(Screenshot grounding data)
____________________
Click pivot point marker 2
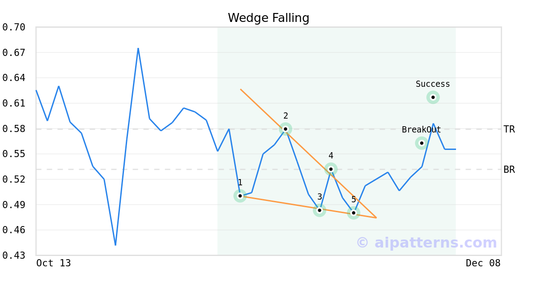This screenshot has width=537, height=282. (x=286, y=129)
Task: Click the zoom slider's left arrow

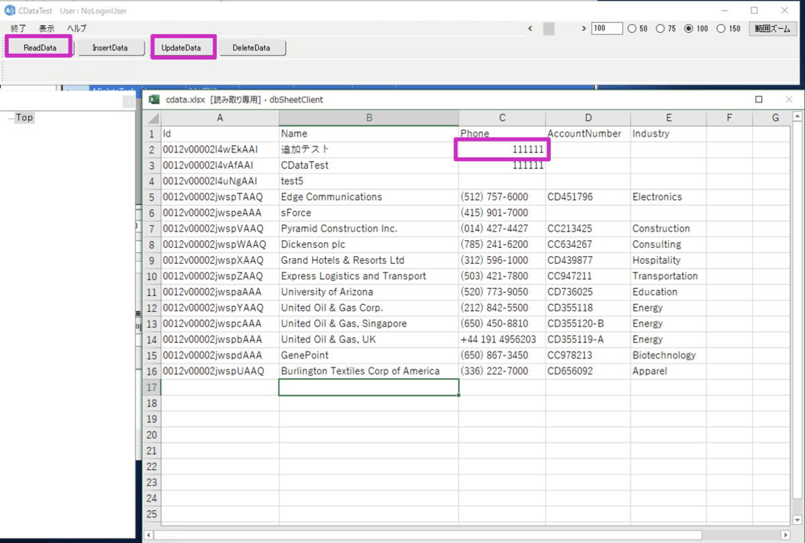Action: tap(530, 28)
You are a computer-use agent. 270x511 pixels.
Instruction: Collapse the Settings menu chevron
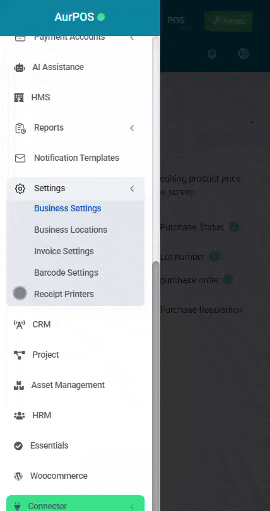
____________________
The result should be the same data as above, line for line, with the pictures gone.

→ **FINISHED EXERCISE**:
Click pivot point marker 2
This screenshot has width=537, height=282. (x=286, y=129)
Task: Click the zoom slider's left arrow

Action: tap(530, 28)
You are a computer-use agent. 270x511 pixels.
Instruction: Collapse the Settings menu chevron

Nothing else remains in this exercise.